◆ **Problem set**
• a. Reproduce a passage from the pandemic essay below, starting with "Around me, volunteers" and going on through "island’s insect population.".
• b. Please give the year of the lighthouse that volunteers are restoring on South Fox Island, according to the pandemic essay below.
• c. Name every person identified by name in the paragraph of the pandemic essay below that begins "Around me, volunteers work".

◆ **Excerpted text**
****

The Pandemic, or How People Are Like Butterflies
June 13, 2020
When did I become more interested in reading about the plague than daily dealings with it? The internet mediates all information. The telephone is part of every conversation. I have not seen a friend face-to-face in so long I can’t remember what it’s like. I am sick and tired of my hot and germ-infested blue-green surgical mask, dangling from one ear when I’m not wearing it, and the pervasive smell of hand sanitizer. Please God, when I die, let me not smell like hand sanitizer.
It’s early June in the year 2020 on the northern shores of Lake Michigan. The stores are starting to open again, but there will be no National Cherry Festival in Traverse City in July, no Blissfest in Cross Village this August, and no Leelanau Uncaged in September. The entire world is in the midst of a plague. Over 100,000 people have died in America and almost four times that world-wide, with more predicted. My daughter is an end-of-life care nurse in Connecticut with coronavirus patients. She has had the virus and survived and is back at work in her hospital, her businessman husband working from home to take care of their children. These are the ordinary people, the unsung heroes; like the factory workers in Pennsylvania working around the clock, sleeping on the floor of the factory, to make protective gear for first responders; like the “far-flung collaboration of scientists, engineers, entrepreneurs” cited in The New York Times, who figured out almost overnight how to make and mass-produce ventilators.
It’s early June 2020, but in my mind, it’s late summer, mid-August 2019 out on South Fox Island. I’m lying on my back in the lacey shade of towering maples. Dunes range up the hill behind my head, as soft-looking as caramel-sweetened whipped cream. Every island is a tiny earth, and South Fox Island, lapped by the rhythmic turquoise-and-indigo waters of Lake Michigan, may be one of the tiniest.
Around me, volunteers work to restore the 1867 lighthouse. There’s the retired pharmacologist, Phil von Voightlander, who that morning had explained to me the curvature of the earth. Right now, he’s cleaning the boathouse. A retired oral surgeon, Joerg Rothenberger, an inventor and polymath from Switzerland, is measuring the depth of the water in the shoals around the island with high-tech equipment. A graphic artist, Cathy Allchin, is helping Andy Thomas, an accomplished craftsman, install a giant door, twice the size of both of them. There’s a Smithsonian bee scientist, David Russell, off in the bushes somewhere exploring the island’s insect population.
South Fox Island isn’t easy to get to. For years there was no boat. People borrowed a boat from Andy Thomas. Then they found an old commercial fishing boat and restored it, a work in progress, and started to restore the lighthouse, also a work in progress. The South Fox Island Lighthouse was necessary when the shoals around the island were not something one could check out with a depth finder. Many lives were saved by lighthouse keepers and their crews, and the restoration of the lighthouse is being done to honor that work and the lives saved.

****

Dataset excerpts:
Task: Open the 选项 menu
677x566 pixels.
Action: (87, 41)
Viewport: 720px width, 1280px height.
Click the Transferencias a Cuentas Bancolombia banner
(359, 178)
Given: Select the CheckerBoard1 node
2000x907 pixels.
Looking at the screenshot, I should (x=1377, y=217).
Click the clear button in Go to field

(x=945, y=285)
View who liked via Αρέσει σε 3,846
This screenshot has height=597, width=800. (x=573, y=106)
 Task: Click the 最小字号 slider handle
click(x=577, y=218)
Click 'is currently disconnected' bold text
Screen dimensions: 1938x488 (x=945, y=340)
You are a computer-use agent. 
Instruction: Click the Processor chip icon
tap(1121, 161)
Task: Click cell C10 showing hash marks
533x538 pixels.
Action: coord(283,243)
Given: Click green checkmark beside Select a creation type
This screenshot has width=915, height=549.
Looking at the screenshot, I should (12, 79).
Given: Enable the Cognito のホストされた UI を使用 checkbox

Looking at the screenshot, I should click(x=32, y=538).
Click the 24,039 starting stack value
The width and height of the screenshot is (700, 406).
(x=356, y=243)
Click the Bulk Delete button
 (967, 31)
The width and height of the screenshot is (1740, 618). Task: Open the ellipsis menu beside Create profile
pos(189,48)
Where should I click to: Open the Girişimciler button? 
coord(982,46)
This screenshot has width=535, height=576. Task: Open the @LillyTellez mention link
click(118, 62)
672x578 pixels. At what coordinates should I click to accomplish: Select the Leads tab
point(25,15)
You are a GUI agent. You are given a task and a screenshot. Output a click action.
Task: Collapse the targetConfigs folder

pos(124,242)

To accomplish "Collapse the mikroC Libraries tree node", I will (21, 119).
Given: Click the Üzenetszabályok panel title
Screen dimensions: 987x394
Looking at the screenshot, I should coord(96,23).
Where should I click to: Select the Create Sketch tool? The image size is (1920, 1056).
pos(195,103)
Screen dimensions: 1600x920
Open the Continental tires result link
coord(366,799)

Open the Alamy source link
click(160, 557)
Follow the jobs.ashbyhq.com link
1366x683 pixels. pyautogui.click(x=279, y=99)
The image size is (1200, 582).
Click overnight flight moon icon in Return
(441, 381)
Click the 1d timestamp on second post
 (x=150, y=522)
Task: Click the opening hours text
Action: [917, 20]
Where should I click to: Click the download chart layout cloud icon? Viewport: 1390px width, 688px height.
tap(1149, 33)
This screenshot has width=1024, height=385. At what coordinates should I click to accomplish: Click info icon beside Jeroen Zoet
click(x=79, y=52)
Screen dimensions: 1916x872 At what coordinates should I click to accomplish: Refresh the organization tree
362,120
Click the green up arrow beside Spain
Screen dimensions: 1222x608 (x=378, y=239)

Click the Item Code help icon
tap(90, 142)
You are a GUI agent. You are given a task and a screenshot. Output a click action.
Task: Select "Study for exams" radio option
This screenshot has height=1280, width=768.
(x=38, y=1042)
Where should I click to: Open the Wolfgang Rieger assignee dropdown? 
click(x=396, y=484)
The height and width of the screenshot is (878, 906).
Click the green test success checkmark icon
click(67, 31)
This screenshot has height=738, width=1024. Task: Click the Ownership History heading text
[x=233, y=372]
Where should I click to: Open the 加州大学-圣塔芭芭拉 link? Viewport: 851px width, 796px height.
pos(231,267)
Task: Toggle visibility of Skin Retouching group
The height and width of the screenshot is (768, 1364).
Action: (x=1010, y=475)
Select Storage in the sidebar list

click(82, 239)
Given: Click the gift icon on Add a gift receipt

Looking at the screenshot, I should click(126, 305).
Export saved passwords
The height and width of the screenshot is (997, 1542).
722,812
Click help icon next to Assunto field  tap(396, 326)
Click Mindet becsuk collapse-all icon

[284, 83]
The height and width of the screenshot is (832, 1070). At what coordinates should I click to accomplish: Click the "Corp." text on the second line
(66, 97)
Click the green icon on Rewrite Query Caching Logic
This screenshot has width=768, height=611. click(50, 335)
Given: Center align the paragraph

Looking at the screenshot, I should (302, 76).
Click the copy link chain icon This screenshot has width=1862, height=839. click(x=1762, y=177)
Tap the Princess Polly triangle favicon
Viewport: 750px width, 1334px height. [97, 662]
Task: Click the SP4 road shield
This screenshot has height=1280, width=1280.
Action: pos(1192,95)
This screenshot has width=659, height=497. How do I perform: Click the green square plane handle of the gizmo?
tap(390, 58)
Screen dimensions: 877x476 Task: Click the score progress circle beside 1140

****

◆ **Task-by-task results**
• a.
Around me, volunteers work to restore the 1867 lighthouse. There’s the retired pharmacologist, Phil von Voightlander, who that morning had explained to me the curvature of the earth. Right now, he’s cleaning the boathouse. A retired oral surgeon, Joerg Rothenberger, an inventor and polymath from Switzerland, is measuring the depth of the water in the shoals around the island with high-tech equipment. A graphic artist, Cathy Allchin, is helping Andy Thomas, an accomplished craftsman, install a giant door, twice the size of both of them. There’s a Smithsonian bee scientist, David Russell, off in the bushes somewhere exploring the island’s insect population.

• b. 1867

• c. Phil von Voightlander, Joerg Rothenberger, Cathy Allchin, Andy Thomas, David Russell